**DATASET ENTRIES:**
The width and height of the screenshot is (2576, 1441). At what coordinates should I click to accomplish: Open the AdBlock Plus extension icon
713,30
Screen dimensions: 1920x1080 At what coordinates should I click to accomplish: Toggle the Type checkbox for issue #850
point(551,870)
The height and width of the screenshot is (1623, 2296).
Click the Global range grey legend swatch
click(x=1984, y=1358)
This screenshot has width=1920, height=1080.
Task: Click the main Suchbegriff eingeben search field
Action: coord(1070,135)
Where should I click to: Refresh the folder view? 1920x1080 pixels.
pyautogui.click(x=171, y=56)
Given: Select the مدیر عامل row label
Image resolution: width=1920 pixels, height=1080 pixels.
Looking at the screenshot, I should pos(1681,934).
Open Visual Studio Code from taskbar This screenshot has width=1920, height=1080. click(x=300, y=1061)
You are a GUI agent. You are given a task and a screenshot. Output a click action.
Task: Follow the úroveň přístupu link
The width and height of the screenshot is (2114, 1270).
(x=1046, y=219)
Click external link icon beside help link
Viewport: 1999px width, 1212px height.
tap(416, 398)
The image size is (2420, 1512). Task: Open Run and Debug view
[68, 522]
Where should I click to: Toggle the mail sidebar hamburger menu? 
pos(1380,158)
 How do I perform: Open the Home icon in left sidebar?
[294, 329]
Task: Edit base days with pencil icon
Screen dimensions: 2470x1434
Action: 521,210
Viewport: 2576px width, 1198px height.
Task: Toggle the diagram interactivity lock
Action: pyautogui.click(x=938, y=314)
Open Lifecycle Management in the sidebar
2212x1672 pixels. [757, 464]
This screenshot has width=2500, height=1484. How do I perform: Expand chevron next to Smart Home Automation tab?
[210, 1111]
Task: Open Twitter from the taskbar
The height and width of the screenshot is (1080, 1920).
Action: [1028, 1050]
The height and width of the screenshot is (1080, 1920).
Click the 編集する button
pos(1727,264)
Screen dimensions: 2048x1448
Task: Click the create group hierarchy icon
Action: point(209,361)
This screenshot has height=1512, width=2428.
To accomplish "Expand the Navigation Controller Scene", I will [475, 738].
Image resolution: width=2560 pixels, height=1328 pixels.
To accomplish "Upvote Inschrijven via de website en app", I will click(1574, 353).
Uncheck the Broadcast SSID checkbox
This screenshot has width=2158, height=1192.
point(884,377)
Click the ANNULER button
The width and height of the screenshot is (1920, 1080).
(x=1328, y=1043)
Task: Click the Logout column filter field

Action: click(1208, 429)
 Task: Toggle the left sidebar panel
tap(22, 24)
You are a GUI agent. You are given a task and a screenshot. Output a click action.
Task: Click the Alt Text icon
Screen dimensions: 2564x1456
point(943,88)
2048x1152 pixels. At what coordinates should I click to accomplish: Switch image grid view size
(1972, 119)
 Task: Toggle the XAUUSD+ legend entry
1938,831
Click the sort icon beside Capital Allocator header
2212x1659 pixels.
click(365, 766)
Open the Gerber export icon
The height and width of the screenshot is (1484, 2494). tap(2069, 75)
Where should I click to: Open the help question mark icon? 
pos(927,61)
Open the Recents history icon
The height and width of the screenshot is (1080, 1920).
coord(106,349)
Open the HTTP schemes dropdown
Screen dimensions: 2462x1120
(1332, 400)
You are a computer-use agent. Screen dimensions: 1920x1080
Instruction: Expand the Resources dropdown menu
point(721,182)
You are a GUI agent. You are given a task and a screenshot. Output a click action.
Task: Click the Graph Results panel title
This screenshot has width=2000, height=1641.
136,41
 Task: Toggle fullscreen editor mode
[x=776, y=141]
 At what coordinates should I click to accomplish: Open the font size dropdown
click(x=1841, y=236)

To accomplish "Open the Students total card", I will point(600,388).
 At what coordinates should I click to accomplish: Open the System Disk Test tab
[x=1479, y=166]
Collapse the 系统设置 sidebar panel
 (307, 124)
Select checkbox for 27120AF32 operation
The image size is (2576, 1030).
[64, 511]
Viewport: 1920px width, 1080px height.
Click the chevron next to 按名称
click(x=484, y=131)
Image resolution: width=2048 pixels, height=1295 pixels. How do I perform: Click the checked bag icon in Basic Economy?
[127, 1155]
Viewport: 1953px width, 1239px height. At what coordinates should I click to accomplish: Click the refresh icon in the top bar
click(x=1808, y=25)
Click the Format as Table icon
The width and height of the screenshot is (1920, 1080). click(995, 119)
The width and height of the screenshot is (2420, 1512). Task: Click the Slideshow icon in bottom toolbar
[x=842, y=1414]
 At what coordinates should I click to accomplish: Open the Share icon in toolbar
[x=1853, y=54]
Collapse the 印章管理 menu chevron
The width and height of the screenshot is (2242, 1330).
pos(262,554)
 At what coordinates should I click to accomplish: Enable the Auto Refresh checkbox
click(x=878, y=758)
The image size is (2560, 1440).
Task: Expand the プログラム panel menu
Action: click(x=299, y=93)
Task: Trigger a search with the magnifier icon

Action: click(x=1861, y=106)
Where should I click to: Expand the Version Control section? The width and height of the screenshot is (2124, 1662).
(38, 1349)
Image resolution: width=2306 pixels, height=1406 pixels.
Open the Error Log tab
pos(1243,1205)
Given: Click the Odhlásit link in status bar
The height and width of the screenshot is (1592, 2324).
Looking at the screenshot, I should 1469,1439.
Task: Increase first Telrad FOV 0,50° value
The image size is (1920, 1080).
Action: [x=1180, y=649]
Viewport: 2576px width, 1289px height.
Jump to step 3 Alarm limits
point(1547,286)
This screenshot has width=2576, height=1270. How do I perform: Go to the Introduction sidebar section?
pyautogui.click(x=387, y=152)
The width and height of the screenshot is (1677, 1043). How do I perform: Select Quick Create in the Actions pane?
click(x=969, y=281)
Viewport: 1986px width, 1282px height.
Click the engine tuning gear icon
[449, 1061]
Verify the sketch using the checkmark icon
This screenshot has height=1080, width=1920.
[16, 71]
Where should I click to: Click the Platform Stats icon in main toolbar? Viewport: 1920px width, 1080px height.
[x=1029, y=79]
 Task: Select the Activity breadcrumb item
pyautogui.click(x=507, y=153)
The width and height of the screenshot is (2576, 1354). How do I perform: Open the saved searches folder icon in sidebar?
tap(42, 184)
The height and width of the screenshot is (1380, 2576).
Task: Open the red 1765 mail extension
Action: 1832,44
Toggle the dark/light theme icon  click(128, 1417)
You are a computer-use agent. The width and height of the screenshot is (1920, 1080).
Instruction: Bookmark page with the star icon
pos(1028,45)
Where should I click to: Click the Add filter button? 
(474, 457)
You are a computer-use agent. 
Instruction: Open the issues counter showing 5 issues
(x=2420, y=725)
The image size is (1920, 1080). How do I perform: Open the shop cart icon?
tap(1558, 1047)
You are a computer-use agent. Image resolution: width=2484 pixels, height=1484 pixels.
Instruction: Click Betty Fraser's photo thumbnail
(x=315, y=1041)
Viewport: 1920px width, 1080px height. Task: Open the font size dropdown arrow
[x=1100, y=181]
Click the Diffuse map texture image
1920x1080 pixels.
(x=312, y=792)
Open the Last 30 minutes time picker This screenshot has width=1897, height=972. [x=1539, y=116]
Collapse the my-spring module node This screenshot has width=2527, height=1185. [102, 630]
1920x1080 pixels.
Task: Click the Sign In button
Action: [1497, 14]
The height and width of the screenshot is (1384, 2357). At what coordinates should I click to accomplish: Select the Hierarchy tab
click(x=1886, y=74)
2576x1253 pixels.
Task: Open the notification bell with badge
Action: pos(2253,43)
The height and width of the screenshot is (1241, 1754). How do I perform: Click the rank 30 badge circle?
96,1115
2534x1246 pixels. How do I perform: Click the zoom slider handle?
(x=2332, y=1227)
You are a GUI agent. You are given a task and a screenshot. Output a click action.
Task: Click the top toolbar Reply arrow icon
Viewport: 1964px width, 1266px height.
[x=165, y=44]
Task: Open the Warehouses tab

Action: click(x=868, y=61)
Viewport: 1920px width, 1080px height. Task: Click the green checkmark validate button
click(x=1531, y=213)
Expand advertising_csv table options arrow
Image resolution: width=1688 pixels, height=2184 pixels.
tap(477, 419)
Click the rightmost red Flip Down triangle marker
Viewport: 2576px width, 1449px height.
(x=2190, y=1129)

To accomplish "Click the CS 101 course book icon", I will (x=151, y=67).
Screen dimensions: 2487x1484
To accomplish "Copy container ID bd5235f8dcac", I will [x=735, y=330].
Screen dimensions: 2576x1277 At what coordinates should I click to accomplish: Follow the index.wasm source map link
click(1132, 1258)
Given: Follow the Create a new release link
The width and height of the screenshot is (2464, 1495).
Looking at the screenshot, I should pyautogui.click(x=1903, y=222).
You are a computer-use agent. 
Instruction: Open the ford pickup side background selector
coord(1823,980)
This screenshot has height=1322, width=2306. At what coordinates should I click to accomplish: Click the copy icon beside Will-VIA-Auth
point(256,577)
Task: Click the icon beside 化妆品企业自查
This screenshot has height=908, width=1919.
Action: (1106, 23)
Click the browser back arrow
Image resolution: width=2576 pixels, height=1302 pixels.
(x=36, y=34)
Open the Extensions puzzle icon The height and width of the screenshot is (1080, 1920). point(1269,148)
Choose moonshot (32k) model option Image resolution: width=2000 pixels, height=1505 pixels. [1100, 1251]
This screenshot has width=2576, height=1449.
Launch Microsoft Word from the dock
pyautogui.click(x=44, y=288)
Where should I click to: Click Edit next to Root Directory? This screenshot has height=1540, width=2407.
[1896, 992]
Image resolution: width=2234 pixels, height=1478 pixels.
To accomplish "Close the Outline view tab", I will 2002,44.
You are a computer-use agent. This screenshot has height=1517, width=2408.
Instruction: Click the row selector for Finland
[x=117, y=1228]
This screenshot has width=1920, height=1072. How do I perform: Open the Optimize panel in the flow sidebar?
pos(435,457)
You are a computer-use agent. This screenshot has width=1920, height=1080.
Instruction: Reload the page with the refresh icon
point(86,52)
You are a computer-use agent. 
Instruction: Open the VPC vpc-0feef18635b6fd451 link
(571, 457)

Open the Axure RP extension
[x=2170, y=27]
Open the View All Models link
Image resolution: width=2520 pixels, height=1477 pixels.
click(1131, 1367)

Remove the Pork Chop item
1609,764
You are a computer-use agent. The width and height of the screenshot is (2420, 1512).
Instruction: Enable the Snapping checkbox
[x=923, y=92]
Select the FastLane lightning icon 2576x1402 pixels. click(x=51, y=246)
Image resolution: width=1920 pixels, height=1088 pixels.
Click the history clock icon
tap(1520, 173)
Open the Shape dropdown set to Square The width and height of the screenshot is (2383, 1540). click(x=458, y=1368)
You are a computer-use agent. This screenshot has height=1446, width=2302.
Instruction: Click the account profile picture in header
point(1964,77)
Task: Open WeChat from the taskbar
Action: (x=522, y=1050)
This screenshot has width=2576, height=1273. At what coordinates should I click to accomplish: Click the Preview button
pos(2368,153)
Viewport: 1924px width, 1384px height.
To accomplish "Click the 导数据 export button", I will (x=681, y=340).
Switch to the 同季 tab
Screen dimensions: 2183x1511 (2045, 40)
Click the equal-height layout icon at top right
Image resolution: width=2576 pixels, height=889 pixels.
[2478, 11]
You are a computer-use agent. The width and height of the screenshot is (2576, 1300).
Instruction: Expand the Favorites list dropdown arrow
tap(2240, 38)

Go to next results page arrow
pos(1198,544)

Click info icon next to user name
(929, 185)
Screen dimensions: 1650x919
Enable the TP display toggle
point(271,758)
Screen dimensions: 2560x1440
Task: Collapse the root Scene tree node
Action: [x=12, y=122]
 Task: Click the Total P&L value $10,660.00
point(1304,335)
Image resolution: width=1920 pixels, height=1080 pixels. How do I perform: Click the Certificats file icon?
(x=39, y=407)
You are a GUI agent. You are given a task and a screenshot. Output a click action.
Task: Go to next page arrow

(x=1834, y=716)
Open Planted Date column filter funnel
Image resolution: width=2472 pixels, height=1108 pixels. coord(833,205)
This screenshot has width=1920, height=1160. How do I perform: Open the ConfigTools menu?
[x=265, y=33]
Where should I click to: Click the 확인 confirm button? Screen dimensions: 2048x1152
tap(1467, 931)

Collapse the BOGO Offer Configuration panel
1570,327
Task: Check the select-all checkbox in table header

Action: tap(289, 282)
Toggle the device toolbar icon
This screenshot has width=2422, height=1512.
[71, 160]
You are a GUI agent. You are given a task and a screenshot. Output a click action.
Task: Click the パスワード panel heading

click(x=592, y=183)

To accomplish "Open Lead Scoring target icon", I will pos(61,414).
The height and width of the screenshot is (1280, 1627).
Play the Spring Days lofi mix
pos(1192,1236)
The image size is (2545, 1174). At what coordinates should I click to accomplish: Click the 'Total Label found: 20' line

**YOUR TASK:** Across all the entries above, count each line that has the word "computer" in it, and give only the count.

**OUTPUT FOR THIS TASK:** 11